**HOW TO COMPLETE THIS TASK:** Copy out each line containing "photo" from the entries below.

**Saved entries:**

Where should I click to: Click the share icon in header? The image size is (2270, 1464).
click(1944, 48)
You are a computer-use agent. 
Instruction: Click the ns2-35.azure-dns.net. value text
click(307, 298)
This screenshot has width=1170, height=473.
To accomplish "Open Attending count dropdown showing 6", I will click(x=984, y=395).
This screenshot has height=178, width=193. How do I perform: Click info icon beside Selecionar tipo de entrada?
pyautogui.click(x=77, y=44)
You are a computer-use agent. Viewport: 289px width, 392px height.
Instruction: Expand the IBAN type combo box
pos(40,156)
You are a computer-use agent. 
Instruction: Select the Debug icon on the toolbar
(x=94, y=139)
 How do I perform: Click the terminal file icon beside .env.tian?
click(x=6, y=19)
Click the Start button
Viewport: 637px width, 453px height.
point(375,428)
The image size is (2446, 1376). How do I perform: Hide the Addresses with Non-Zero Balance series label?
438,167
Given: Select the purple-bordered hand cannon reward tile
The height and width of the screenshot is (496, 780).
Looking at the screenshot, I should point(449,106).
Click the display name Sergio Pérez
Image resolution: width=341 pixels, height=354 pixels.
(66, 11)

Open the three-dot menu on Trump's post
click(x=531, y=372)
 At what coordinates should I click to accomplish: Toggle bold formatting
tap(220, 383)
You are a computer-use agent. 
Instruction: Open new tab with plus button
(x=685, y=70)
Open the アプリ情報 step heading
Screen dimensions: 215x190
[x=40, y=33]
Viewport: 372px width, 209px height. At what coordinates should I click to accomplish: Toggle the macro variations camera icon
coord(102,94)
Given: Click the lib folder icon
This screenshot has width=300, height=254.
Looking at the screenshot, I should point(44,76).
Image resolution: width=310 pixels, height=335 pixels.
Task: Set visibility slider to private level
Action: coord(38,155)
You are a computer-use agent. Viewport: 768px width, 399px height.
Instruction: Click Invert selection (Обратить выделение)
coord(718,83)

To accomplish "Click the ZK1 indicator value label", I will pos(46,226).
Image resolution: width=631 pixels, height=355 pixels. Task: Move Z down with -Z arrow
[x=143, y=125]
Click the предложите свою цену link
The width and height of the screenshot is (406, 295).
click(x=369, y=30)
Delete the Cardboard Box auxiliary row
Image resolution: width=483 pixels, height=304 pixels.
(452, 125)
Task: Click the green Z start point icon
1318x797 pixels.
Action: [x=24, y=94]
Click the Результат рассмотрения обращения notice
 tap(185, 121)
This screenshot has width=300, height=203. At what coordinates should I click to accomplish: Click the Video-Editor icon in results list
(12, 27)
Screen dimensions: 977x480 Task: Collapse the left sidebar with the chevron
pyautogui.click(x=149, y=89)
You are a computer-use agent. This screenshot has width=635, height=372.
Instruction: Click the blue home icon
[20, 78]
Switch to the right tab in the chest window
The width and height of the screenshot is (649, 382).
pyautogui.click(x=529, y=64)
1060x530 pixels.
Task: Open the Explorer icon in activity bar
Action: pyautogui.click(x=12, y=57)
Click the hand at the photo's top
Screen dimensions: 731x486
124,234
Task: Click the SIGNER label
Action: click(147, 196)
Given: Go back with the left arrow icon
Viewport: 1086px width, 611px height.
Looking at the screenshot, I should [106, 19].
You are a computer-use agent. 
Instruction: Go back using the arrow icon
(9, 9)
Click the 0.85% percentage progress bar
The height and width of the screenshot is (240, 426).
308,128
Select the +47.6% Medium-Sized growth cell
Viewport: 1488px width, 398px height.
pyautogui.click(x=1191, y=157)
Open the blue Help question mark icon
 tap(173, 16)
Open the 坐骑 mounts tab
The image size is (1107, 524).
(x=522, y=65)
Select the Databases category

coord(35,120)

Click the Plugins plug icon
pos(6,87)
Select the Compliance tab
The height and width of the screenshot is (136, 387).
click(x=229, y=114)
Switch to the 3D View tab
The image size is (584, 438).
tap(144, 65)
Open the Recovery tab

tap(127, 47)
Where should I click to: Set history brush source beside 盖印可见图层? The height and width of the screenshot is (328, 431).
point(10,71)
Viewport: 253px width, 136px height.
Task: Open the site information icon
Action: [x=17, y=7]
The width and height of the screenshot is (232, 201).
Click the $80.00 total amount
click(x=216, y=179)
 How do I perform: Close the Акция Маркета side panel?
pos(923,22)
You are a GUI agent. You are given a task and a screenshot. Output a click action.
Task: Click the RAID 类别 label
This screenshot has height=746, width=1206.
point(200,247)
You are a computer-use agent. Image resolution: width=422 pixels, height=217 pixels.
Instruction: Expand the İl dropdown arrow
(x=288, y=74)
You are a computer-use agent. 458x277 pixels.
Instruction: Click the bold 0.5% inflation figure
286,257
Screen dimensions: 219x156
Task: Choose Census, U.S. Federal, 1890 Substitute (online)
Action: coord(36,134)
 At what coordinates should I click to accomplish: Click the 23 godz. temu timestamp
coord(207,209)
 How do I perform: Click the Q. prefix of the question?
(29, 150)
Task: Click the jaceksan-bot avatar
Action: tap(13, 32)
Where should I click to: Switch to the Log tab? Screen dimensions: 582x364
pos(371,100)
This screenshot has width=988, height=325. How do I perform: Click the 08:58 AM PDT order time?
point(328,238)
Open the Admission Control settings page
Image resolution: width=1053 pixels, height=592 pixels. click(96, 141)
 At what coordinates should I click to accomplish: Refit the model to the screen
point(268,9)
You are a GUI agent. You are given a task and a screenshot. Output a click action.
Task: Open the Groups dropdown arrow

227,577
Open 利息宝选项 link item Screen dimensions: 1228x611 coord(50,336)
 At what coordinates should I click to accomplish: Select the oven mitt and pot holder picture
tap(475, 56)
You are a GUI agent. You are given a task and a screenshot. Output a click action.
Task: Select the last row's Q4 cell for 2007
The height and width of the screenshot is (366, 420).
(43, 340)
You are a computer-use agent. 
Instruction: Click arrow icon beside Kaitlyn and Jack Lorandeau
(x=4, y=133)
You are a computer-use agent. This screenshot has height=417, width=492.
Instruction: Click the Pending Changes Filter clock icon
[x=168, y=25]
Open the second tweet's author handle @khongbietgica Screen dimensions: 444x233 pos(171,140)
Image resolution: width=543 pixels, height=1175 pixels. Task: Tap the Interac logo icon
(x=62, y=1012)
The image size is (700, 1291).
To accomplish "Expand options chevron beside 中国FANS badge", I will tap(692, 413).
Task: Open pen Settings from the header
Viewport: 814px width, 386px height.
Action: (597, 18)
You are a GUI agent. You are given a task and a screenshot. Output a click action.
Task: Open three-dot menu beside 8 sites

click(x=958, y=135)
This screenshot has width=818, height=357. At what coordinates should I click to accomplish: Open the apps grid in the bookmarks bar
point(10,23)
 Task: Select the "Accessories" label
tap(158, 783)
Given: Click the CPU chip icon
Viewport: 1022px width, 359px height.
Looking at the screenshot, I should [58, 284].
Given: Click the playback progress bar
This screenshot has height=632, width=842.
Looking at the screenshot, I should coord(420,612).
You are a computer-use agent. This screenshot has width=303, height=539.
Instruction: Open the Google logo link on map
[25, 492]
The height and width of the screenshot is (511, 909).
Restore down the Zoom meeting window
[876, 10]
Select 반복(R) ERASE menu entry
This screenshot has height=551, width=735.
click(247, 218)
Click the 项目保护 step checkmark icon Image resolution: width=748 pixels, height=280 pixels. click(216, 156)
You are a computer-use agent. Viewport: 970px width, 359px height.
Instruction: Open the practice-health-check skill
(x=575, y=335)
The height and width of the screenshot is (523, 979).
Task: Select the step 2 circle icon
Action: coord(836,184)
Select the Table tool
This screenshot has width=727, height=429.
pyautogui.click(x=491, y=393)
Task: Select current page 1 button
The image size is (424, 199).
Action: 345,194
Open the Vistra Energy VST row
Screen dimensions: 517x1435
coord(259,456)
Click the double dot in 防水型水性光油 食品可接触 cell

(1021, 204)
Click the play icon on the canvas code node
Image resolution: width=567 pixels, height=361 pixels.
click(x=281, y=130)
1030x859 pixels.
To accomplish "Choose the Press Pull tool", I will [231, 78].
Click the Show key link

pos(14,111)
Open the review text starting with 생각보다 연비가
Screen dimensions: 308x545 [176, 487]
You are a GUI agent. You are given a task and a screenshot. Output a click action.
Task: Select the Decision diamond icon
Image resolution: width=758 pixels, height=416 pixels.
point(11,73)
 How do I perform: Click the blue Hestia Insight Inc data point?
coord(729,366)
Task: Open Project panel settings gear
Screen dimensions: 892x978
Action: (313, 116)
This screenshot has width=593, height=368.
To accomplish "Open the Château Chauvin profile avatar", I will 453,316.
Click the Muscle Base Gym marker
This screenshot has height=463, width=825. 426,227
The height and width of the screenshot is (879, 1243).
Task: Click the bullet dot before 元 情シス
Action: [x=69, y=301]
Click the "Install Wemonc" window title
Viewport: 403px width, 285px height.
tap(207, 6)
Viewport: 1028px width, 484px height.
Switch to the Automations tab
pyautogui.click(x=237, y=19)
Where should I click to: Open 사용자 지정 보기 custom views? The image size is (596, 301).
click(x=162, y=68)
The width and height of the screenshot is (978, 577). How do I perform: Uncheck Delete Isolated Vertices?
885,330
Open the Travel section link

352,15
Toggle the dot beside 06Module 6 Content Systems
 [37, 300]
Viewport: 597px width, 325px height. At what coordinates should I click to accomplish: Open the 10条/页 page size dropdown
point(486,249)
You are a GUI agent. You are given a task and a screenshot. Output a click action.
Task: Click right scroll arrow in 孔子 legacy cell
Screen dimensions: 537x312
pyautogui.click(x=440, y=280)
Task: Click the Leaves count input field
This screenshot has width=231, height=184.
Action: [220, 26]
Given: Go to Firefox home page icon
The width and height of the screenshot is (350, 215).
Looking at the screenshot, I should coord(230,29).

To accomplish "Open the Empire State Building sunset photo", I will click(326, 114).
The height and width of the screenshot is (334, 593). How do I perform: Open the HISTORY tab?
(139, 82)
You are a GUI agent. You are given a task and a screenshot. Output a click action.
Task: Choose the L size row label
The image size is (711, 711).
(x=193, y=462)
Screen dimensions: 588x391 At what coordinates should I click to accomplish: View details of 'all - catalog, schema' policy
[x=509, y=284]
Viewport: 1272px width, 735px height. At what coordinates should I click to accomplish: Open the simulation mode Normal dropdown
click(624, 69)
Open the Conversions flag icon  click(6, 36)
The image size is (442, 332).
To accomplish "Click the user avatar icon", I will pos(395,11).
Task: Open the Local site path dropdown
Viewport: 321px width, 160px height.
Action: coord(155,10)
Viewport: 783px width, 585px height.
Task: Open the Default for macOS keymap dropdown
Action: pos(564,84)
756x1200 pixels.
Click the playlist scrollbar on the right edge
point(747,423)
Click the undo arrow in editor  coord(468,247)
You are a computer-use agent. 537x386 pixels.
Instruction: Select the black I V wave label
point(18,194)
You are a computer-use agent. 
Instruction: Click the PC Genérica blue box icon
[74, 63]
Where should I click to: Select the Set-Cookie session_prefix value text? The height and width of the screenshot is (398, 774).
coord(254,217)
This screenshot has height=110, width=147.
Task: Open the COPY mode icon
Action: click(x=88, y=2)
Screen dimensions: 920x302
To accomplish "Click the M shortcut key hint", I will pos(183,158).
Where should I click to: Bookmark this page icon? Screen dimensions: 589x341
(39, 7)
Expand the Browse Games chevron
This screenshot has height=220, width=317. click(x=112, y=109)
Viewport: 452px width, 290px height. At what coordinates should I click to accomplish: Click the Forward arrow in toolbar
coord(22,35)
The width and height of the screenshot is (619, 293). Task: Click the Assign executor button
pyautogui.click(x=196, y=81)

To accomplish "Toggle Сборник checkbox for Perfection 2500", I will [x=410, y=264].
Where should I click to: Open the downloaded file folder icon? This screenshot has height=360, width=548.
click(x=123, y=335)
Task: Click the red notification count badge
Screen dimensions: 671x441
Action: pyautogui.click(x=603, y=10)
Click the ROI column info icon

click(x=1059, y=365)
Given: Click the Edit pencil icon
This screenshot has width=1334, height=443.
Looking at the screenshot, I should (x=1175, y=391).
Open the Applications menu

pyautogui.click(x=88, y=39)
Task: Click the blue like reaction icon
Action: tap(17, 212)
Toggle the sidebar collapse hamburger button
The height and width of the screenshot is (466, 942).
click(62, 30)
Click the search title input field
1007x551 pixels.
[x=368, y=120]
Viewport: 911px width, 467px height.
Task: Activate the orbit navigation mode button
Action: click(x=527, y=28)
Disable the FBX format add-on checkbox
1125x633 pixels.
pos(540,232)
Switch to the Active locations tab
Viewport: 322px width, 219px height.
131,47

**RESPONSE TO THIS TASK:**
Click the hand at the photo's top
To accomplish "Open the Empire State Building sunset photo", I will click(326, 114).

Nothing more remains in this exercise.